Notes for Language and Culture, Spring, 1999
 

Week 1.  Introduction to the field.  What makes language and culture different from other linguistic studies?  How does langsuage and culture fit in with other fields of anthropology?  Why do anthropology departments have a language and culture course?  How did early anthropology work in at the turn of the century influence the development of language and culture?

Outline notes for the lectures: Language and Culture notes, Week 1 and 2

I Introductory remarks, interests of Burns and DioNe in this field

A. The history of language and culture and other areas of cultural anthropology.

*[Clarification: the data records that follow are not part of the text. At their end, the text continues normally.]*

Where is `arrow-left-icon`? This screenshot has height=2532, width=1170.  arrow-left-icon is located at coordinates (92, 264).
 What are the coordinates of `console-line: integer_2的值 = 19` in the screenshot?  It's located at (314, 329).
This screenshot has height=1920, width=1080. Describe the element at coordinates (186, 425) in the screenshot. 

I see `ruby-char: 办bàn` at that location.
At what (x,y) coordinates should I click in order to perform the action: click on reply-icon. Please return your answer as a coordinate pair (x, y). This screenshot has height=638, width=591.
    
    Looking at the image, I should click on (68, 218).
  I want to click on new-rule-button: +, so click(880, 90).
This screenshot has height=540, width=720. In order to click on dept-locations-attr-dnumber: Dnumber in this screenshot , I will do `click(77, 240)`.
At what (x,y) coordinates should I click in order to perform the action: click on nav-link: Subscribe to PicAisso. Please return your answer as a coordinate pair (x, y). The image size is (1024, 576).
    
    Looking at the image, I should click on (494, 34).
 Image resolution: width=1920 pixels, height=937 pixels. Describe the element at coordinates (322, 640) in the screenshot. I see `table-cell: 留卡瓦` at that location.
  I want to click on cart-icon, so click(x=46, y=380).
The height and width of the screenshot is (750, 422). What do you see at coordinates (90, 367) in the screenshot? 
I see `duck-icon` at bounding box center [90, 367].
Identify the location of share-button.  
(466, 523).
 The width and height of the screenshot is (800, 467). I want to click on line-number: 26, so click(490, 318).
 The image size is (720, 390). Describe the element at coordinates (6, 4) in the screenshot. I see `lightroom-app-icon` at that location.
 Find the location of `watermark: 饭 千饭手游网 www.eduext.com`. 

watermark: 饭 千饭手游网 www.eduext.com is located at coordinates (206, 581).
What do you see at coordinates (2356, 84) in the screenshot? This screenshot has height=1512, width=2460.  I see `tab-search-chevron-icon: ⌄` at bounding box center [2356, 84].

Language and Culture has been a core area of anthropology because anthropologists have always been expected to learn languages in the areas they work. In many cases, the languages that anthropologists work with are not written down or are not taught in settings like universities.

B. In my case, I learned Yucatec Maya, a language spoken in southern Mexico by about 500,000 people. My dissertation was on how the language is used in everyday life, especially how it is used to pass along historic information about Mayan culture.

C. Sybl DioNe has a career that includes criminal justice, receiving a Juris Doctor of Law, and now working on her Ph.D. in anthropology.  She has done fieldwork in Brazil and the United States and is interested in language and identity, experiences and contributions of native anthropologists, Diaspora studies, as well as race and ethnicity.

II. Language and Culture and other fields of anthropology

A. One way to understand the field of language and culture and the way we are teaching it in this course is to see how linguistic ideas have been used in the different sub-fields of the discipline of anthropology.
 

B.  Language and culture and linguistics. What are some of the differences between this field of language and culture and linguistics?